[Document]:
— START —
One of the most fascinating questions -- one worthy of a book -- must be why Osama Bin Laden chose to order his suicide airplanes into Manhattan rather than say, Beijing or Moscow. Both these nations have been campaigning against Muslims for centuries. And the answer, I suspect, lies in the "excited commands and shouts of glee form the Chinese on the soundtrack". Or the veritable rain of shells that fell on Grozny in the recent past or the vicious campaign that still rages through Chechnya today. Maybe Bin Laden attacked America because he knew how it would fight. In a mode where even prisoners in Guantanamo Bay could insist upon their Korans being handled with white gloves, while a large section of America's own media would condemn this treatment as too harsh.

Attack Beijing or Moscow? Any Chinese or Russian response to a Bin Laden attack would have gone as unreported as the Chinese reprisals of 1997 -- the year incidentally that Hongkong was returned to its motherland -- no need to raise any jitters about that. War by al-Qaeda against China or Russia would have been just kinetic war. One in which radical Islam would lose 100 men, women and children for every Chinese or Russian it killed. That was a losing proposition. What Osama needed was information war, one which would allow him to dish out propaganda instead of take losses, and that could only be started by attacking the United States of America. Western politics would do the rest. Only after the information war started was it feasible to extend the military campaign. Strange as it may seem September 11 was a necessary prelude to attacking the Chinese.

There are times when I am tempted to think that the Western Left is radical Islam's Ring of Power. And the brilliance of al-Qaeda's reliance on it as a force-multiplier is that the defeat of radical Islam must consequently come at the price of altering the structure of post-war Western politics itself. In a sense the Western Left has become a hostage to the current world crisis, and perhaps the only part of the Left that understands this are the signatories of the Euston Manifesto, who realized that al-Qaeda had already claimed its political soul: that unconciously, almost imperceptibly, the Left in uncritical embrace of any foe of America had come to align itself with the most brutal, obscurantist, repressive theocrats on the planet. And would conceivably share its fate with them.

But al-Qaeda's allies can only control events up to a point. Elemental forces are ranged against it. Chief among which is the sheer, simple brutality of countries like Putin's Russia and China. If a snapping point is reached, even the Left may not forever restrain the West. The end point of debasing the coin of information is absolute bankruptcy.

The Devil and the Details

The American Thinker notices that Time Magazine's article, "How to Leave Iraq" is illustrated with a picture of a helicopter pulling a Stars and Stripes "A" out of Iraq. It is pretty dramatic in artistic conception, the only fly in the ointment being that the image is that of a Russian helicopter, an Mi-24 Hind. American Thinker expresses a certain disappointment.

Accompanying TIME/CNN's current online article by Michael Duffy entitled, "How to leave Iraq," and reportedly on the cover of the TIME print edition, is an illustration graphically demonstrating how limited these so-called news organizations' knowledge of the American military happens to be. The "last helicopter out" a vision harking back to Vietnam and beloved of the Mainstream Media, in this case just happens to be Russian, an MI-24 Hind gunship, according to the folks over at Blackfive, a leading milblog where contributors tend to know what they are talking about when it comes to things military, unlike the mainstream Media weenies.



The blooper is no big deal in itself. But I suspect it comes from the same circles where all tracked vehicles are known as "tanks", all automatic rifles are described as "machineguns", all aerial ordnance is described as "cluster bombs" and the general idea of warfare is one in which stupid, yelling men advance shooting from the hip at everything that moves. Amazingly enough none of these shortcomings in knowledge are regarded as disqualifying anyone from discoursing on grand strategic concepts -- which is what the Time article is about.
— END —
[Material]:
— START —
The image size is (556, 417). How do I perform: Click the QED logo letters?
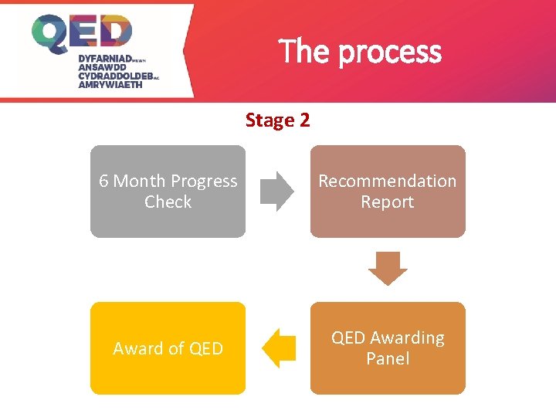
— END —
[Required work]:
1. Can you reproduce the passage of the al-Qaeda essay between "Attack Beijing or" and "attacking the Chinese.", inclusive?
2. How would you render this sentence from the al-Qaeda essay in Spanish: "But al-Qaeda's allies can only control events up to a point."

[Solutions to each task]:
1.
Attack Beijing or Moscow? Any Chinese or Russian response to a Bin Laden attack would have gone as unreported as the Chinese reprisals of 1997 -- the year incidentally that Hongkong was returned to its motherland -- no need to raise any jitters about that. War by al-Qaeda against China or Russia would have been just kinetic war. One in which radical Islam would lose 100 men, women and children for every Chinese or Russian it killed. That was a losing proposition. What Osama needed was information war, one which would allow him to dish out propaganda instead of take losses, and that could only be started by attacking the United States of America. Western politics would do the rest. Only after the information war started was it feasible to extend the military campaign. Strange as it may seem September 11 was a necessary prelude to attacking the Chinese.

2. Pero los aliados de al-Qaeda solo pueden controlar los acontecimientos hasta cierto punto.